Symptoms & Differential Diagnosis
* Typical PTX presentation: Dyspnea, chest pain, pleuritic discomfort.
* Exam clues: unilateral decreased breath sounds, focal tenderness/crepitus.
* Red flags (suggest tension PTX):
* JVD
* Tracheal deviation
* Hypotension, shock physiology
* Severe tachycardia, hypoxia
* Differential diagnoses:
* Pulmonary: asthma, COPD, pneumonia, pulmonary edema (SCAPE), ILD, infections.
* Cardiac: ACS, CHF, pericarditis.
* PE and other acute causes of dyspnea.
Diagnostics
* Bloodwork: limited role, except type & screen if intervention likely.

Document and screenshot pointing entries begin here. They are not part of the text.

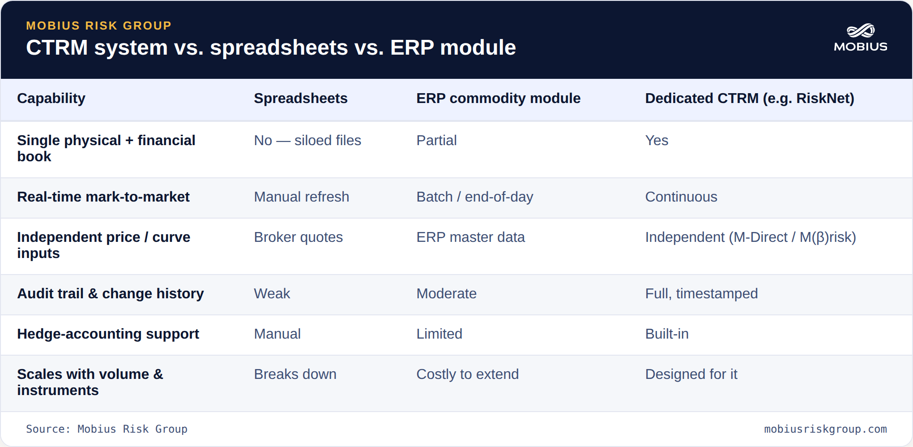The image size is (913, 447).
Task: Click the MOBIUS RISK GROUP yellow heading
Action: (98, 26)
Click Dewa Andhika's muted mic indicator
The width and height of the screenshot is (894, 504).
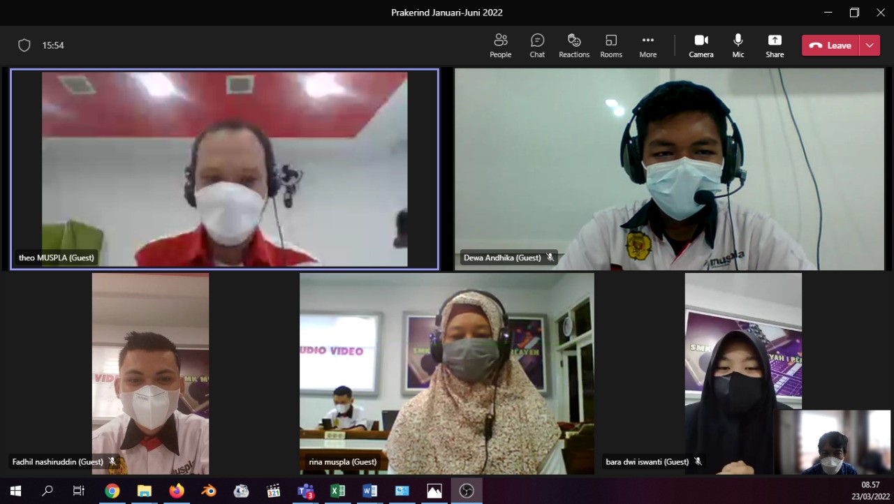(550, 258)
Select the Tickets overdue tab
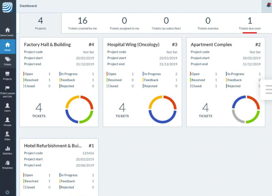The width and height of the screenshot is (272, 196). (208, 23)
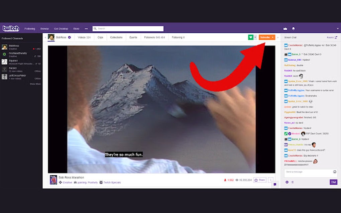Click the Send a message field

[311, 173]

* EKG: reasonable given chest pain/shortness of breath.
* Imaging:
* POCUS (bedside ultrasound)
* High sensitivity (86–96%) & specificity (97–100%).
* Signs:
* Seashore sign: normal lung sliding.
* Barcode sign: absent lung sliding.
* Lung point: most specific for PTX.
* CXR
* Sensitivity ~70–90% for small PTX.
* May show pleural line, hyperlucency.
* CT chest (gold standard)
* Defines size/severity.
* Rules out mimics (bullae, pleural effusion, hemothorax).
* Guides intervention choice.
Management
* First step for all: Oxygen supplementation (non-rebreather if possible).
* Accelerates resorption of pleural air.
* Stable vs. unstable decision point:
* Unstable/tension PTX
* Immediate needle thoracostomy (14-g angiocath, 2nd ICS midclavicular).
* Temporizing until chest tube/pigtail placed.
* Stable, small PTX (<2 cm on O₂)
* Observation, supplemental O₂, conservative management.
* Stable, larger PTX or symptomatic
* Chest tube or pigtail catheter insertion.